Jean Rouaud n’épargne pas les travers de cette jeunesse qui mettait le mot révolution à toutes les sauces. Il a, par exemple, de très belles pages sur les ouvriers aux côtés desquels il a travaillé en intérim et qui ne ressemblent pas à ceux que fantasment les militants lettrés. Il pointe aussi les dérives dogmatiques, et surtout les hiatus entre les mots de désordre et ce qui se passe dans la réalité moins glorieuse. Mais Rouaud le fait avec une douce ironie, qui, on l’a vu, ne l’épargne pas lui-même, et qui est une des marques de son écriture, agile, espiègle, parfois proche d’une certaine oralité. De plus, il ne s’en tient pas à la version défraîchie, c’est-à-dire réactionnaire, selon laquelle sa génération aurait échangé un conformisme contre un autre. Il souligne combien ce besoin d’oxygène relevait d’une nécessité, et rappelle que cette volonté de rupture avec la société de consommation correspondait à un désir « de retrouver les gestes primordiaux, nourriciers, décantés des faux-semblants des fausses valeurs marchandes » . Et il reconnaît sa dette envers ses « amis d’été » qui « se répartissaient entre deux ou trois communautés »  : « Je leur dois d’avoir ouvert pour moi les chemins de traverse dans lesquels je me suis engouffré, où l’on se perd souvent, mais qui seuls réservent la possibilité d’un inédit. »
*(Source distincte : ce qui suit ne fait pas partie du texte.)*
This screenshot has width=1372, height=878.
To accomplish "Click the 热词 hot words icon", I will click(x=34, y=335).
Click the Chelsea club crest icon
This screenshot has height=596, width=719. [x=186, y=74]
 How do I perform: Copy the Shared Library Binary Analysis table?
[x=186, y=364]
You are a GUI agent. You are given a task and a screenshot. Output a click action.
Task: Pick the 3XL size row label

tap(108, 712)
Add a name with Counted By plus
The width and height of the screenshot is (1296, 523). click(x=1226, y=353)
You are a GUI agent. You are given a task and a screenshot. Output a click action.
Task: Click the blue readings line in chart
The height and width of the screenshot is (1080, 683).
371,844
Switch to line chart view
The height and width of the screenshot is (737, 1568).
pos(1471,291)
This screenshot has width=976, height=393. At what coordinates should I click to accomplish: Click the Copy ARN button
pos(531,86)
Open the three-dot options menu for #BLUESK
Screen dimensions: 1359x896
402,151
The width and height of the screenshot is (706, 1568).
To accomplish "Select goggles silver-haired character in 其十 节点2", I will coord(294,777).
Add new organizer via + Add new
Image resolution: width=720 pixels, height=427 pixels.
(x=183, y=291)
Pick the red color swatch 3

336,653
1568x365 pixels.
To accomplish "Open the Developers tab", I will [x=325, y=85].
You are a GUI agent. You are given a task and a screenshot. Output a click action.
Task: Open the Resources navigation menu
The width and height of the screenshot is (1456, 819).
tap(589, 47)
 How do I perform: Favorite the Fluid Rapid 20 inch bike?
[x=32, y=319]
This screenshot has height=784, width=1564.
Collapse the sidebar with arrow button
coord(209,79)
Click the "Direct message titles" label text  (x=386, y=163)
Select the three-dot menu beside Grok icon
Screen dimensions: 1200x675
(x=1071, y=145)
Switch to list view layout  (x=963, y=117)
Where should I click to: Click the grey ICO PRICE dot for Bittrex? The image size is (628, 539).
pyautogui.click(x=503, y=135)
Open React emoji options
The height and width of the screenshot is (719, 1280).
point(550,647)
Pourtant, et c’est loin d’être incompatible, cette époque reste pour lui celle des « jours tristes », dont il est sorti grâce à l’écriture et au succès des Champs d’honneur (qui réservait d’autres difficultés). Comment gagner sa vie honnêtement dessine ainsi en creux ce que représente de travail, d’incertitude et de solitude une vie d’écrivain débutant, non encore publié. Mais pour ceux qui, sans autre horizon, ont cru trop longtemps aux vertus politiques de la précarité (de moins en moins) volontaire, les dégâts furent légion. C’est aussi en leur nom que Jean Rouaud a écrit ce beau livre.